UPDATE: Well, there is a little matter of $57,000 the judge illegally spent from his campaign donations for mileage reimbursement over three years. I didn’t realize gas was THAT expensive. And there’s still hope for the love child and the other woman, since the daily notes the judge has still not accounted for his absence the night of the fire.

“See Rock City”

There was a time, long ago in my vanished youth, when I would see these words painted in white on the sides of old barns on major arterial roads all over the South and as far north as Illinois. Dew on the Kudzu reminded me of it in a piece on the aging tourist attraction on Lookout Mountain, TN. The mountain, with its Lover’s Leap, drew my paternal grandparents on their Chattanooga honeymoon in the winter of 1904. I know because I still have a little sewing kit with a yellowed plastic cover over a fading colored paper insert on the top that my grandmother kept as a souvenir. Rock City opened later, in 1932, and it’s still trying to keep up with the times. Most of its painted ads have also vanished as the old barns have fallen down, but the place now has a Website, and a Webcam. Looks overcast this morning, up there in the clouds.

Under siege

I go out only when I have to, such as when picking up Mr. B. from school in the afternoon, but otherwise… KVUE’s pollen counter Illona Torok explains:

"Another day, another huge jump in the Cedar pollen. Close to 5000 grains were counted today. A weak cold front will kick up the winds today, further increasing levels for Friday…"

Sure be glad when this is over. Good thing I have a Neti pot to clear my nose and sinuses. 

Requiem for a whitetail

Is it better to die from a hunter’s bullet or an arrow?
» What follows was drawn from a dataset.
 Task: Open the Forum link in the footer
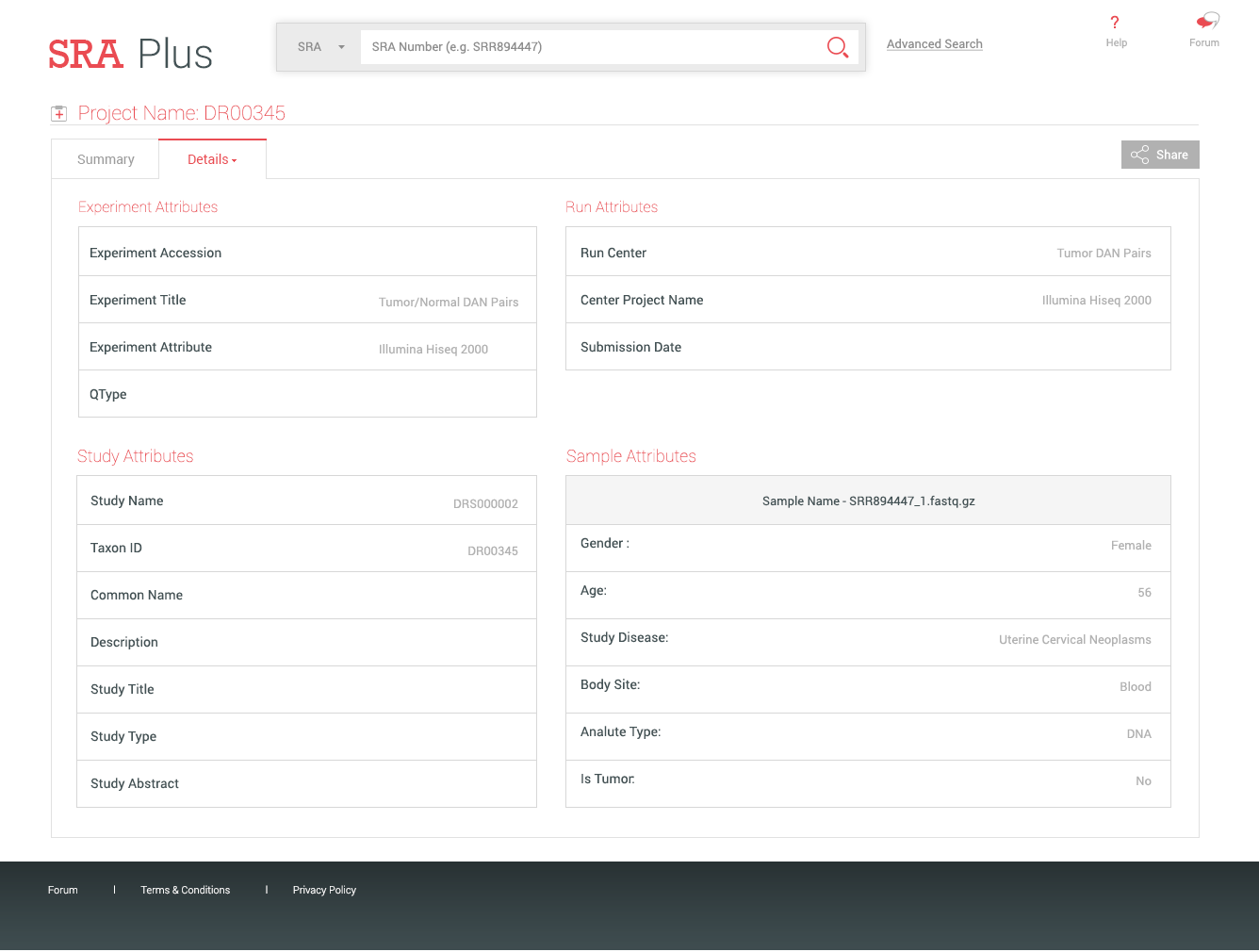pyautogui.click(x=63, y=890)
Either one would seem preferable to what actually happened to this nine-point buck northwest of Dalhart in the Texas Panhandle:

"…the magnificent buck in the prime of life merely limps in painful increments from the feeder to the tall grass, the grass to live oak, live oak to cedar and, finally, out of sight."

Mike Leggett, the Austin daily’s often-eloquent outdoors writer, describes the sad end of a whitetail buck. 

The Year of the 6th Cav

6CavRegtDUI

My old Army bud Chuck Waldron and I like to recall our eight to nine months as platoon leaders in the Sixth Armored Cavalry Regt., 1968-69, before going to Vietnam as light-infantry advisors to SVN militia. Among other things we guarded Nixon’s inauguration, though me and my guys got to sit in the warm armory while he and his had to be outside in the cold.

I know he’ll be interested in this Civil War enthusiast’s plan to spend this year tracing the then-new regular Army regiment’s activities through their annual returns for 1862. I wonder when the unicorn shoulder patch was authorized? Before, or after, the regiment served here in Austin under Custer in 1865-68 as post-war federal occupiers?

A Dallas honor killing?

That’s what Phyllis Chesler of Pajamas Media is calling the slaying of two teenage girls whose Egyptian, cab-driver father, Abdul Said, is being sought for the crime. If true, Chesler says it’s just the latest one in North America.

UPDATE: The girls are buried, in what Jihad Watch sees as an ambiguous Muslim service. Meanwhile, dad is still at-large. 

The phony reefer ticket

On the surface it looks like Texas pols have finally gotten some common sense in the failed and futile drug wars. This year peace officers can merely ticket someone with less than four ounces of marijuana. But it’s still a Class A (up to one year in jail) or B (up to six months) misdemeanor. The only folks benefiting here are the cops who don’t have to take time to drive you to jail, and the county which doesn’t have to spend more money on bigger jails to house all the possession cases. Despite that, only Travis County (the People’s Republic of Austin) seems to be ready to use the new law–the state’s other 253 counties are afraid it might make them look lenient. Is this a sign of more common sense to come? Not likely.